• **Text section**:
+ + +
Ask any service member who’s been deployed what they miss most while overseas — family undoubtedly tops that list.

But what’s life like for that same family still on base?

In just three days, you’ll find out.

Inside of Joint Base Elmendorf-Richardson, cameras followed seven wives of paratroopers of the 4th Brigade Combat Team (Airborne), 25th Infantry Division during their recent deployment to Afghanistan. “Married to the Army: Alaska” premiers Sunday, Nov. 18 on the Oprah Winfrey Network.

“You’re going to see a story of sisterhood and selflessness and sacrifice,” said Yolanda Goins, one of the wives on the show and the spouse of Col. Morris Goins.

Though apprehensive at first, Mrs. Goins said she didn’t notice the cameras after awhile.

“It became second nature,” she said. “It was a lot of fun.”

The show follows more than just soldiers’ wives, Yolanda Goins said. The soldiers, their children, spouses and friends are all documented, she said.

“It’s also showing Army life as a whole,” she said.

As the brigade commander’s wife, Goins said other spouses often seek her advice.

“In that role, they do look up to you,” she said. “I found that sometimes I would have to be the killer of stress.”

Sara Dunlap is thankful to have Goins’ counsel to rely on.
+ + +
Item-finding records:
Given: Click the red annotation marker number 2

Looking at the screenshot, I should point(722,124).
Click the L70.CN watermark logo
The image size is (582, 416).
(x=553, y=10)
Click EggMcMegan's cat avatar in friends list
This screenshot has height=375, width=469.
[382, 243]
+ + +
• **To-do list**:
• a. Decide whether each statement agrees with the article on the Army wives show, answering yes or no and quoting the words of the article that settle it. (i) The show premieres on the Oprah Winfrey Network on Sunday, Nov. 18. (ii) Cameras followed five wives of paratroopers. (iii) Mrs. Goins was at ease with the cameras from the start.
• b. Pick up the article on the Army wives show after its final sentence and carry it forward.

• **Exercise responses**:
• a.
(i) Yes: "“Married to the Army: Alaska” premiers Sunday, Nov. 18 on the Oprah Winfrey Network."
(ii) No: "cameras followed seven wives of paratroopers"
(iii) No: "Though apprehensive at first, Mrs. Goins said she didn’t notice the cameras after awhile."

• b.
After a soldier in her husband’s unit was killed in action, a distraught Dunlap turned to Yolanda.

“She knew exactly what to say,” Dunlap said. “Words that coated my soul.”

Dealing with her first deployment was difficult, Dunlap said.

“It got extremely overwhelming at times,” she said. “As a new Army wife, I had no idea the sacrifices that these ladies make.”

The latter is why the show is so important, Dunlap said. Most of the country sees photos of cheerful reunions when soldiers return home, she said, but they never witness life during deployment.

“What you don’t see is the sacrifice of the 10 and 12 months leading up to those reunions,” Dunlap said. “What’s happening behind the scenes.”

Dunlap had the added stress of moving from Texas with two small children right before her husband’s deployment.

“I had to navigate not only the Army and the subculture of that — and Alaska,” she said.

Yolanda Goins has watched her husband go overseas four times.

Because she’s been at different stages in her life, the experience has never been the same, she said. Goins said she has grown in different ways every time.

“Each deployment is different,” she said.

The most recent deployment documented on the show was the first time Goins was left in an empty house.

Growing up in a military family, Goins was prepared for the life when she met her husband.

“I knew what I was getting into,” she said. “I always said I wouldn’t marry someone in the military, but here we are.”

Though many reality shows have negative connotations, Goins said, “Married to the Army: Alaska” is different. It delivers an important message, she said.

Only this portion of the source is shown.